El efecto de tantos años de apostolado antiliberal puede conducirles a creer también que una menor recaudación deriva en peores servicios públicos. Depende. Se pueden ingresar muchos impuestos y gastarlos muy ineficientemente o se puede expropiar menos dinero a los ciudadanos y garantizar la provisión de servicios de muy alta calidad. En la ecuación no solo influye la presión fiscal. Hay otros factores incluso más importantes. Desde la escala de prioridades que las administraciones fijen en el reparto del gasto hasta la eficacia de la burocracia administrativa que canaliza esos fondos. Sí, se puede reducir la asfixiante presión fiscal que sufrimos en este país. Pero no nos hagamos trampas. Ello debe conllevar inexorablemente una profunda reforma administrativa y una completa redefinición del mal llamado Estado del Bienestar.

Sería, por ejemplo, necesario revisar qué entendemos por servicios públicos esenciales. Es evidente que no todas las áreas en las que actúa la administración entran dentro de lo que podría racionalmente entenderse por servicios esenciales. Solo hace falta revisar los presupuestos de cada uno de los niveles administrativos de este país.
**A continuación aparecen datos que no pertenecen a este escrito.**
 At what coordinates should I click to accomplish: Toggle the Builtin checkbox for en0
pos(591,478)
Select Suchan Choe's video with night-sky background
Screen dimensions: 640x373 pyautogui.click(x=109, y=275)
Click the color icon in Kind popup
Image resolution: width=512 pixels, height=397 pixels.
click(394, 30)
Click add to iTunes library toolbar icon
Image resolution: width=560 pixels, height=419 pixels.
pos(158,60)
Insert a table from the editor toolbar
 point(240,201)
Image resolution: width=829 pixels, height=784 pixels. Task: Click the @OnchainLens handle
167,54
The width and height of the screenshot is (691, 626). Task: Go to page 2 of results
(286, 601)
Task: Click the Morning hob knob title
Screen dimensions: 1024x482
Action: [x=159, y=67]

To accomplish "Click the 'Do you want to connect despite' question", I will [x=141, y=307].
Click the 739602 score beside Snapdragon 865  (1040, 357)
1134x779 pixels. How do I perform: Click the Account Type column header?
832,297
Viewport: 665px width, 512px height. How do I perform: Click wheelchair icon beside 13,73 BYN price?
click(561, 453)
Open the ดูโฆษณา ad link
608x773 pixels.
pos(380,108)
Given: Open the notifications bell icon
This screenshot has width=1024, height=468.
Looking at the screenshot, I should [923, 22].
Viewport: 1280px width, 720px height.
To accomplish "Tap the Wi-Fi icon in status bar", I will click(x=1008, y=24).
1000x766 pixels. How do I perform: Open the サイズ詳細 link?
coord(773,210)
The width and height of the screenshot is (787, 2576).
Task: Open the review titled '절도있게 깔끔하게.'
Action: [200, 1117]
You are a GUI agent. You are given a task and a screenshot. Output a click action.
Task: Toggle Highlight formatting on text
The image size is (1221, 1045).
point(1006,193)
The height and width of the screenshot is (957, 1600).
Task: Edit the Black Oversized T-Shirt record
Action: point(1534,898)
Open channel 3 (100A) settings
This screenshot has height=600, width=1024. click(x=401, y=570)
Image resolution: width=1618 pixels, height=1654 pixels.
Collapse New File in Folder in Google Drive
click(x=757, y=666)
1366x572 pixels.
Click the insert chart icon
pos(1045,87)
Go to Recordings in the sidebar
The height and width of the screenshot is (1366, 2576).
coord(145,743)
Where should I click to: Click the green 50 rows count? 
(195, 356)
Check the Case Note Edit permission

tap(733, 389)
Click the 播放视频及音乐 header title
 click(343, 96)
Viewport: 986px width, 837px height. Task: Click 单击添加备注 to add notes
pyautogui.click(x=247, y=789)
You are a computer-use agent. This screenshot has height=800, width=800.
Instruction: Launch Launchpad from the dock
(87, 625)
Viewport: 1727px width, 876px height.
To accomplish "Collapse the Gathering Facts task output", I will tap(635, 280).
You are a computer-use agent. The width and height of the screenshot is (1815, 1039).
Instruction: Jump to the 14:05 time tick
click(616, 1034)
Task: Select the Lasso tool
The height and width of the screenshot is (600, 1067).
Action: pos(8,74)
En segundo término, sería interesante también dilucidar en qué casos concretos es irrenunciable que ese servicio público sea ofrecido al ciudadano directamente por la administración y en cuales sería más eficiente garantizar el acceso al servicio y su provisión a través del mercado para reducir costes.

No hablemos de desmantelar ciertas cosas porque hay mucha gente acostumbrada a que los ciudadanos estemos obligados a «comprar», vía impuestos, los servicios que ofrecen los poderes públicos en régimen prácticamente de monopolio. Pero al menos podríamos hablar de eficiencia. Y de contención. De que las administraciones deberían hacer un esfuerzo y exprimir al máximo la autonomía de la que dispongan para rebajar la presión fiscal sobre los ciudadanos. Porque un gallego podría hacer muchas cosas con 300 euros más al año. Y el conjunto de la economía gallega, también las rentas bajas, saldrían favorecidas de la decisión.